Are HMRC always right?

  • Mark Morton
  • 26 September 2016 00:00

Some years ago HMRC were given wider information powers and also a right of access to business premises. What we have seen of more recent times is HMRC attempting to use these powers but, regularly, overstepping the mark.

Two cases make interesting reading. The first involved a General Practitioner who, for many years, acted as a locum and also has a private practice where she provides hypnotherapy services and cosmetic treatments. This case concerned an appeal against an information notice relating to an enquiry into the taxpayer's 2010/11 return, requiring production of the taxpayer's business appointments diary, which contained confidential clinical information about some of her patients but was said to contain no financial information.

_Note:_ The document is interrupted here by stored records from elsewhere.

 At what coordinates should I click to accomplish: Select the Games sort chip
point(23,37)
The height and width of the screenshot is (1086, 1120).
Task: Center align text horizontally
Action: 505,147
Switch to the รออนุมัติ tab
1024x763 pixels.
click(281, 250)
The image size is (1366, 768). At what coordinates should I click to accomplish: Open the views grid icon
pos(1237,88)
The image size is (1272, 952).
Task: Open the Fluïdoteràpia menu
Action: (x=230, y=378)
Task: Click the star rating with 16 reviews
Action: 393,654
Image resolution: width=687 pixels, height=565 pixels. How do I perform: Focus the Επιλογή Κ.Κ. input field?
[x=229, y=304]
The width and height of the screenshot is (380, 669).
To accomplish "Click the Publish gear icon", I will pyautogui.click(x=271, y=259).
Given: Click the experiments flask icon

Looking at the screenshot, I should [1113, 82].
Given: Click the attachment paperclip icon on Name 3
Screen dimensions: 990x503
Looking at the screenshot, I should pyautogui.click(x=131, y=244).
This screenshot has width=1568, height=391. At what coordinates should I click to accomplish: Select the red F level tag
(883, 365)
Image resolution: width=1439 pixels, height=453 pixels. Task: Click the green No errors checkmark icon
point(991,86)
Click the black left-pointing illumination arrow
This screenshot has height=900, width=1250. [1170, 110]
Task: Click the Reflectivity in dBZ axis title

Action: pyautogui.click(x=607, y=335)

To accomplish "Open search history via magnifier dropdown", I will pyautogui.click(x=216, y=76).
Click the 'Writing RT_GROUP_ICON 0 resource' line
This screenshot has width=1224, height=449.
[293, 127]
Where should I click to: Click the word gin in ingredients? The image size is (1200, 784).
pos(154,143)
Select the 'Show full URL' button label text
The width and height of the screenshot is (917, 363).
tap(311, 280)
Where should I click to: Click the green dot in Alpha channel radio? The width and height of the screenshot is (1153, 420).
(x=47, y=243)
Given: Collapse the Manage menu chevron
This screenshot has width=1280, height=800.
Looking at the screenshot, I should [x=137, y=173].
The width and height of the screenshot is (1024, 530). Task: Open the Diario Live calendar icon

The taxpayer has been a General Practitioner for many years, acted as a locum and also has a private hypnotherapy and cosmetic treatments practice. HMRC started an enquiry and, amongst other things, demanded the business appointments diaries. The Tribunal held that:

'In light of the findings of fact, it seems to me to be impossible to hold that the business appointments diaries are reasonably required in order to check the taxpayer's position. They contain no financial information. They are not necessarily an accurate record of patients seen and services provided or charged for. On the evidence, there is no way of correlating the numbers of patients with the turnover generated.'

In a second case, the taxpayer was not so lucky. There was a 'history' between HMRC and the taxpayers concerned, who ran a Thai restaurant. HMRC had made a number of previous unannounced visits before the visit in question, on 7 March 2014, at 10pm. HMRC asked to speak to the director but were told, by a member of staff, that they had been told by their accountant not to talk to HMRC but to refer them to him. The employee consulted with the director and then confirmed that they were not prepared to speak to the officers. A penalty was imposed by HMRC and upheld by the Tribunal.

The moral of all of this is to ensure that clients do not attempt to deal with HMRC themselves. There is no doubt that HMRC are flexing their corporate muscles, not always appropriately, and it is vital to get control of HMRC enquiries from day one.